» Prompt: Output the lines below exactly as they stand, starting with the line that contains "has width=836, height=603." and going on through the line that contains "center [703, 392].", both included.
┄┄┄┄┄┄┄┄┄┄
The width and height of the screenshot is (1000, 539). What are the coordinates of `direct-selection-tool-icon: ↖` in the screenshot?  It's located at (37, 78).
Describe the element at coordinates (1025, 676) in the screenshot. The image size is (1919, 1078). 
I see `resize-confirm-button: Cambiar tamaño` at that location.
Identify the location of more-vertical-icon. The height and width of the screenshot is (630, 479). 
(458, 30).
┄┄┄┄┄┄┄┄┄┄
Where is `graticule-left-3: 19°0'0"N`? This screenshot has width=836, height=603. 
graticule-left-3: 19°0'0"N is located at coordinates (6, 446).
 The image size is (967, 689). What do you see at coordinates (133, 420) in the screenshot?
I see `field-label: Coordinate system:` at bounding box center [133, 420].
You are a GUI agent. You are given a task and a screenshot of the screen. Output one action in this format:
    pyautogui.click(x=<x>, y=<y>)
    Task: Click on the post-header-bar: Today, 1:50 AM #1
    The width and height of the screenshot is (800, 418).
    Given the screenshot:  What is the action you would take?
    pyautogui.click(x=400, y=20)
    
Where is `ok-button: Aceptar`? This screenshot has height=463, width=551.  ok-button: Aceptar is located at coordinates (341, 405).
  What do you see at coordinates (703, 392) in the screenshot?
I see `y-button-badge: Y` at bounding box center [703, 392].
┄┄┄┄┄┄┄┄┄┄
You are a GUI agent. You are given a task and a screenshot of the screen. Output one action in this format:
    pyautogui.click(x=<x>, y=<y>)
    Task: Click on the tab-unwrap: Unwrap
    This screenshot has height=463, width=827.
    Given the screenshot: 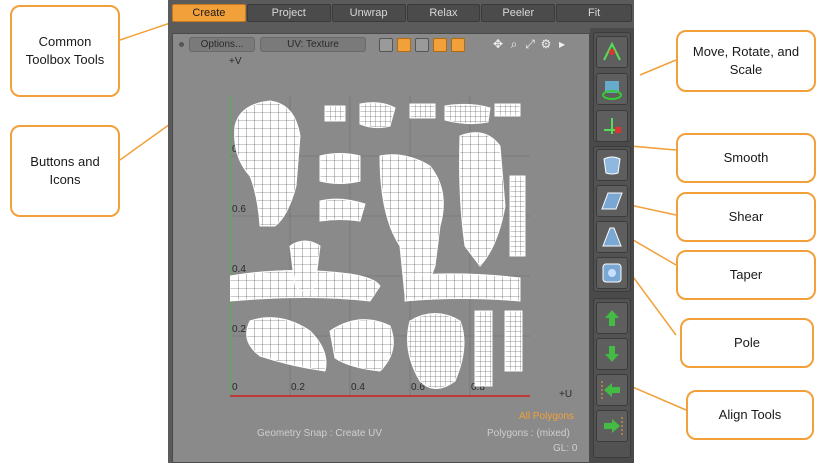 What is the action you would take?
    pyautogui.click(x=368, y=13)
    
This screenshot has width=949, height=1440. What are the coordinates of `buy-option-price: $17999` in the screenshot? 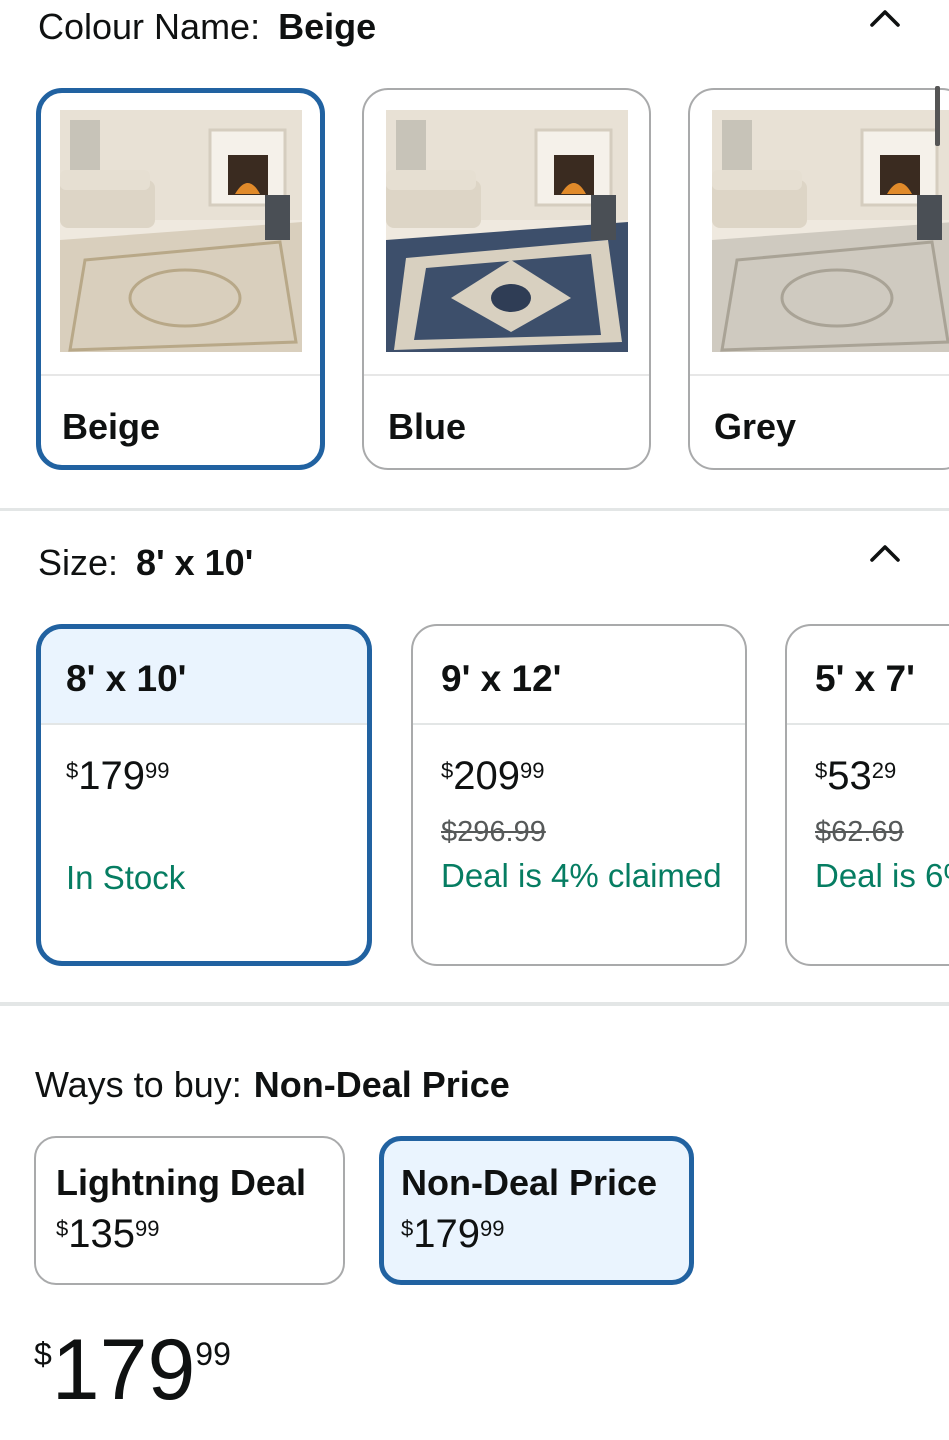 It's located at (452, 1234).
┄┄┄┄┄┄┄┄┄┄
» Answer box:
Where is `graticule-left-3: 19°0'0"N`? This screenshot has width=836, height=603. 
graticule-left-3: 19°0'0"N is located at coordinates (6, 446).
 The image size is (967, 689). What do you see at coordinates (133, 420) in the screenshot?
I see `field-label: Coordinate system:` at bounding box center [133, 420].
You are a GUI agent. You are given a task and a screenshot of the screen. Output one action in this format:
    pyautogui.click(x=<x>, y=<y>)
    Task: Click on the post-header-bar: Today, 1:50 AM #1
    The width and height of the screenshot is (800, 418).
    Given the screenshot:  What is the action you would take?
    pyautogui.click(x=400, y=20)
    
Where is `ok-button: Aceptar`? This screenshot has height=463, width=551.  ok-button: Aceptar is located at coordinates (341, 405).
  What do you see at coordinates (703, 392) in the screenshot?
I see `y-button-badge: Y` at bounding box center [703, 392].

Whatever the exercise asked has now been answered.